Reading passage:
There is other good news this week: I got into the workshop at Famous Library. And I had an abstract accepted for a conference Abroad next spring. The conference paper is supposed to be a section of the New and Improved Book Project. Lots of writing to come . . . if I can just get outside of the grading.

29 September 2009

Another riddle

Why is learning to be a medievalist like going back to kindergarten?

Because you have to learn to read all over again. Letters are strange shapes, easily mistaken for one another; you struggle with the alphabet. And there's a lot of cutting and pasting as you make alphabets of scripts.

I started my graduate Chaucer course on this process yesterday, giving them a facsimile of the opening folios of the Chaucerian Text of the Week, along with an alphabet I made up for them (there went any chance of grading yesterday). "You were lucky," I said at the end of class; "when I was in graduate school, we had to get up at half-past two to make up our own alphabets, before cleaning the bottom of the lake with our tongues."

They did quite well, considering it was their first time looking at any medieval script. I made them work with books closed, though they had read the text in our edition. When they didn't know what to do with a word, they moved on, and came back when they recognized more letters. They learned to use rhyme to help recognize letters at the ends of words. They learned about the similarities of u/v/n. During their first attempts, I went around the room making suggestions to each pair ("That's two letters . . . What other letter looks like n? . . . You had this word in the first line . . . That's not e; what letter looks like e, in this script? . . . Look at the shape of the letter: does it extend above or below the line?"). At the end of an hour, each student was able to read out several lines, going around the room, one line at a time, even when they wound up reading at sight, not having got that far in their pairs.

I am pleased with their progress. And so, since the reward for a job well done is another job, each of them got a page of Hengwrt to play with before next week, when we will meet in the Rare Books Room to look at all the CT facsimiles my library can come up with. I hope they'll make their own alphabets.

It was instructive to see the kinds of errors they made, too. An important part of teaching is being able to anticipate trouble, and learning how to ward it off, to avoid student frustration. I should remind student paleographers that rhyme is their friend, and that it may be easier to begin with longer words rather than short ones. As usual, good vocabulary helps with everything: if you don't remember that sweven means dream, it will be hard to recognize sweuynys when you see it.

I no longer remember my initial attempts at paleographical transcription with any clarity. It was during my second year of graduate school, a time of considerable personal turmoil; and in any case, we studied Latin paleography, beginning in the classical period and giving very little attention to anything after the twelfth century, which is about when I come in. The history of letter shapes was certainly useful, as was learning the commonest abbreviations (and how to use Capelli); but applying what I learned in class to my own research, later, was a bit like learning classical Latin and then being turned loose to deal with medieval Latin---or maybe I mean proto-Romance---on my own.

Exercises to complete:
[1] Convert the stretch of the records from the line containing "Where should I" through the end of the records into a JSON list of strings, one string per line, with blank lines omitted. Leave the pictures out of the list.
[2] Continue the blog post about teaching medieval handwriting from the point where it stops.

Information given:
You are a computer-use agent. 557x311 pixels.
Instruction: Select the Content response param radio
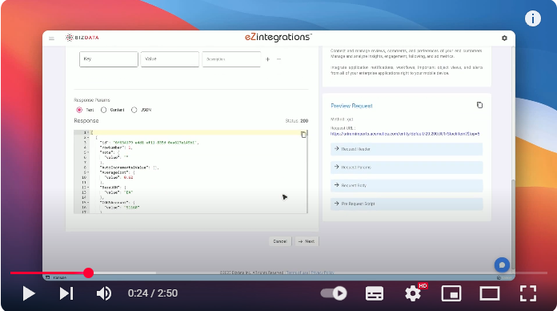pos(103,110)
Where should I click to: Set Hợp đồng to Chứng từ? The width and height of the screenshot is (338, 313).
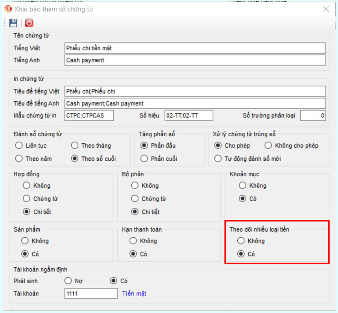pos(27,199)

Answer list:
[1]
[
  "Where should I click to: Set Hợp đồng to Chứng từ? The width and height of the screenshot is (338, 313).",
  "pos(27,199)"
]

[2]
And so starting students directly on vernacular paleography from a late period means there's nothing from my own schooling that I can re-use. I can only follow my instincts: work on something directly relevant to their studies. Do transcription in class, both to demonstrate that this is important (worthy of class time) and to teach how to go about it. Start with the hands-on time with facsimiles, and fill in history and theory later, if there's time, after students have discovered for themselves the questions that the history and theory may answer.

I'm not really sure how this work fits into the education of, say, someone who intends to specialize in 19th-century American literature, or 20th-century Caribbean poetry. But the point of education, surely, is that it does not need to be immediately and directly relevant. If it is, it's vocational training. I suppose that's what paleography is for me! And certainly one of the things I love about it is that it is concrete, with clear applications, and there are right and wrong answers. But looking at the variability of medieval manuscripts is a way of approaching literary-theoretical issues, as well: mouvance, for example, is not an abstract concept for medieval literature. Any given scribe is a reader responding to a text.

I wish I could provide my students with access to real manuscripts, not just facsimiles. I had very mixed feelings, last summer, when I heard talks about Otto Ege's biblioclasty. All my training makes me recoil in horror from dismembering even an already-damaged book; a mansucript need not be perfect to convey important information about its use. At the same time, I sympathize completely with the urge to get manuscripts, even fragmentary ones, into the hands of as many people as possible. I cannot condone biblioclasty, but I really wouldn't mind if my university owned an Ege portfolio.

But if facsimiles and digitized manuscripts is all we have to work with, then we'll work with them, and hope that some of my students will someday get their hands on the real thing.

27 September 2009


Amid the pressure of having assigned a lot of material to grade (what was I thinking?) and serving on a committee with a heavy workload, I am rediscovering the pleasures of crossing things off a list of items to do.

Friday I got up at 5:15 to start grading papers from one section, which I managed to hand back at 11:00.

Today I have successfully avoided grading the grad students' papers (what was I thinking?) in favor of crossing off a whole batch of Life Stuff items: re-potting house plants, ordering two different sets of tickets online, ordering new swimsuits online (I usually try to hit local early-summer sales to stock up, but didn't manage that this year, and I'm on my last suit: if you spend as much time in the pool as I do, they only last about 3 months), ordering a pair of trousers online, beginning to tag old posts, talking to a neighbor about possible roof problems and window replacements. It doesn't sound like that much, but all this took me about 4 hours.

Tomorrow may be awful, but it makes me feel good to get some of these things crossed off the list. Many of them have been on it for a long time, and most of them are things that will Stay Done (unlike grading---what was I thinking?).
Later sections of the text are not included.